> _Word and item position data_:
------------
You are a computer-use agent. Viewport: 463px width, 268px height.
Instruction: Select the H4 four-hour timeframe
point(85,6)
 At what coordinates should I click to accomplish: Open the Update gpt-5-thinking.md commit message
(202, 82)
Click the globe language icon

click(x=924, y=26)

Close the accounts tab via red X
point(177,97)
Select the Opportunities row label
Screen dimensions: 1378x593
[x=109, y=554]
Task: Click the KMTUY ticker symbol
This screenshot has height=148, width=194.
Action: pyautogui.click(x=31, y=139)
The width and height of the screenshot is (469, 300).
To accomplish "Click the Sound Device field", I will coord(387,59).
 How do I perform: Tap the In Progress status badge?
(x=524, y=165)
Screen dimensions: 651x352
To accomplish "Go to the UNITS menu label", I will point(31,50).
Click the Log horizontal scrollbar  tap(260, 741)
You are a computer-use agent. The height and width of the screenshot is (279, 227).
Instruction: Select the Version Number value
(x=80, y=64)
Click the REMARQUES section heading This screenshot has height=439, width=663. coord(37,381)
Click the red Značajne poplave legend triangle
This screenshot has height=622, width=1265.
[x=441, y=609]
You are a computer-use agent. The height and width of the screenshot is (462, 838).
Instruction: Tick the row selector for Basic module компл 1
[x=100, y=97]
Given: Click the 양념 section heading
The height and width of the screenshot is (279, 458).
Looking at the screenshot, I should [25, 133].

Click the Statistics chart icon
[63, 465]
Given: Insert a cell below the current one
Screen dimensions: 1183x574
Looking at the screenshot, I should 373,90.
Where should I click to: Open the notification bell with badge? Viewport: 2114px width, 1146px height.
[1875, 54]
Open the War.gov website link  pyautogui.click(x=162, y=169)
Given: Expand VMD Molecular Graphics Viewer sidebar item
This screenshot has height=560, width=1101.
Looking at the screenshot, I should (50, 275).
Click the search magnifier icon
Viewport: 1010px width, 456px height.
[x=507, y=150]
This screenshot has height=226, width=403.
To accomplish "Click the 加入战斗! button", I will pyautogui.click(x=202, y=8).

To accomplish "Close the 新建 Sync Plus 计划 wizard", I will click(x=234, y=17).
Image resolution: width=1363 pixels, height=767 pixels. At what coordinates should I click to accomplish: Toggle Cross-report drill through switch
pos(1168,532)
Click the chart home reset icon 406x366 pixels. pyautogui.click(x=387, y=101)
------------
> _WRITTEN EXERCISE_:
Find every line in the items above that contains the string "dimensions", matching case exactly, and copy each of those lines.

> _WRITTEN SOLUTION_:
Screen dimensions: 1378x593
Screen dimensions: 651x352
Screen dimensions: 1183x574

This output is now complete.